Appraisals for marital dissolution
There are many reasons to obtain a professional valuation on your property. One of the most difficult and sensitive reasons is for marital dissolution. Since the marital home is normally one of the most valuable jointly held assets, taking on an appraiser to do the work should never be done lightly.
As in all appraisal reports that are completed, utmost care should be taken in considering factors that influence the value of the property. Knowledge of the local market, including understanding supply and demand, absorption into the market, and pulse within the subject’s submarket is very important. Equally important is an understanding of buyer preferences in the submarket which the property operates within. For example, if the market expects two full bathrooms but the property has only one, how does that affect the value as well as the marketability of the property? If buyers expect a three-car garage in newer homes, but the subject has only two, does it change the buyer pool altogether? Is the market slowing; is it increasing; are buyers out in droves looking at properties or are they pulling back and waiting? These are some of the types of questions appraisers examine as they study the market related to the appraisal report.
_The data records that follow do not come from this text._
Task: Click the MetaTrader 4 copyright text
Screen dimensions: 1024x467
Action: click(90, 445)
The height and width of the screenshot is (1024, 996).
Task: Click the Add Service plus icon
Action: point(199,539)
The written communication, the appraisal report.
When we think of the word “Appraisal”, we often think of the communication of the appraisal. The appraisal is actually the act or process of developing that opinion of value. What you, the consumer, will see, is the “Report”. The report is the communication of the appraisal (or appraisal review), which is transmitted at the completion of the assignment. As a party who is not typically reading appraisal reports on a daily basis, the communication should be addressed in a manner that is clear, understandable and not misleading. This means that jargon should be minimized, or if used, explained. It means that there may be no need to provide a mile-high analysis of the nation’s economy, but stick with specifics that relate to the property itself. Of course, it is important to discuss what is happening with the market, but for a single-unit residence, what is happening in California will not be relevant to what is happening in Ann Arbor, in most cases.
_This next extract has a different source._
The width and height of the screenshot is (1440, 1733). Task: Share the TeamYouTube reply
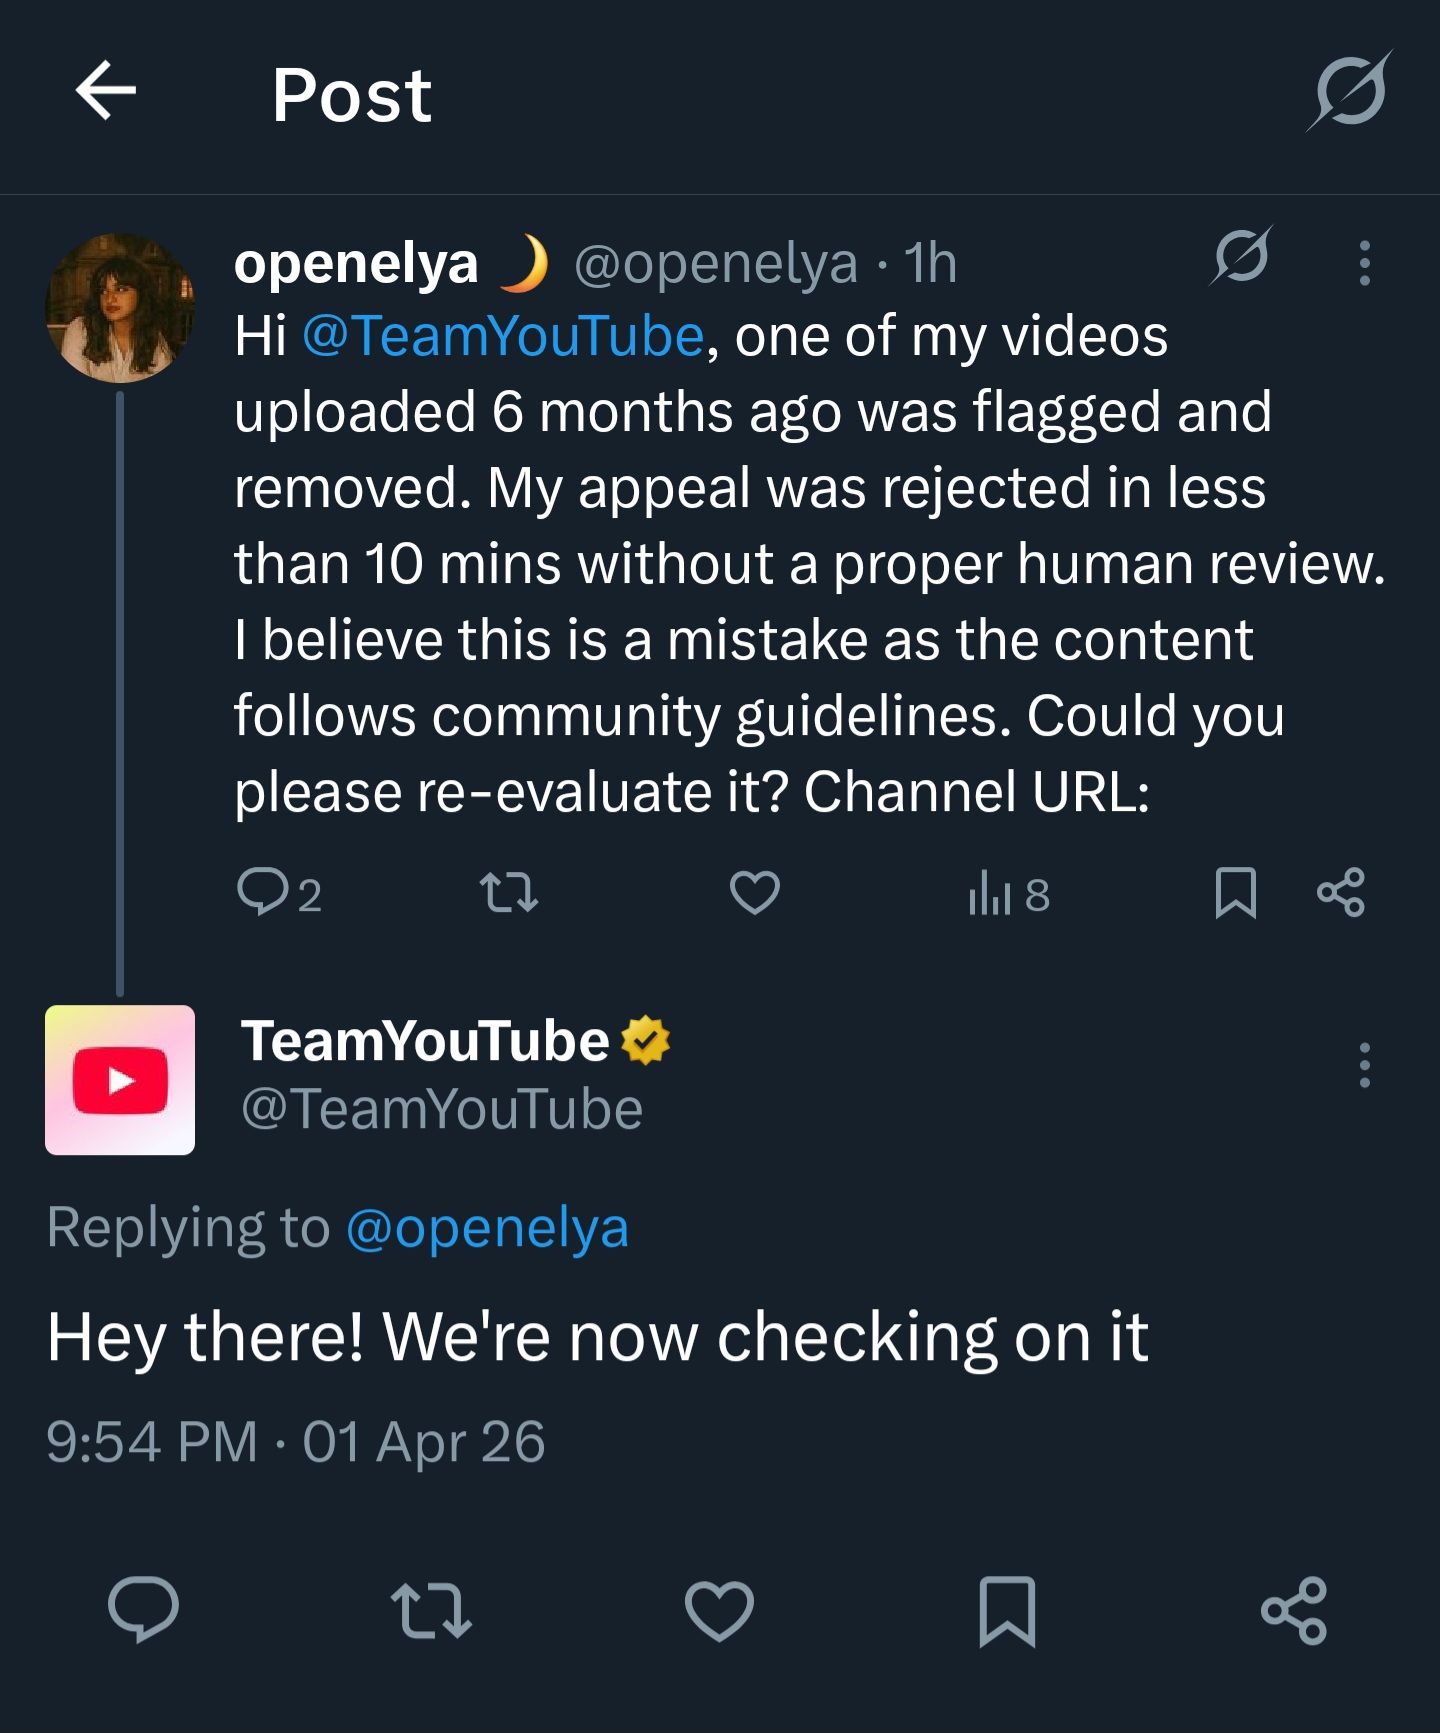pos(1294,1610)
The report should contain enough information that, you the client, can understand completely how the appraiser arrived at their opinion of value, whether or not you agree with that conclusion. Sometimes clients will not agree with the conclusion, but it is critical that they understand the logic and reasoning behind it.
There are many steps that are taken to arrive at an opinion of value, and to communicate that opinion in a manner that is clear and understandable. Choosing an appraiser to handle this very important piece of the dissolution problem should be done with care. Your attorney should have suggestions for whom to use. If you are not working with an attorney, consult those who do see appraisal reports with regularity such as REALTORS, loan personnel, and other appraisers. In fact, one of the best ways to hire a competent professional to handle this sensitive need, is to ask other appraisers whom they would recommend. Time and again, a couple names will surface. Interview those appraisers and go with whom you feel most comfortable. Other avenues of finding competent appraisers is to search appraiser databases from different appraisal organizations. The Appraisal Institute has the Find an Appraiser search function found here
The Relocation Appraisers and Consultants has a directory search found here http://rac.net/directory-2/
And the American Society of Appraisers has a search section here: http://www.appraisers.org/find-an-appraiser
Fees and turn times.
Every appraiser sets their own fee schedule and turn time for completing assignments. Considering the time that is involved in properly identifying the problem to be solved (which includes the different factors that influence value), determining what is necessary to solve the problem, implementing those processes, and then communicating the findings, do not expect the appraisal report to be an inexpensive part of the dissolution process. Given the hourly rate of most attorneys, expect to pay somewhere between two and five hours of your attorney’s fee for the appraisal report itself, and an hourly rate for any testimony that is needed in the event of a court or deposition appearance. If the marital home is the greatest asset that is jointly owned, this is a small price to pay for peace of mind of a job well done.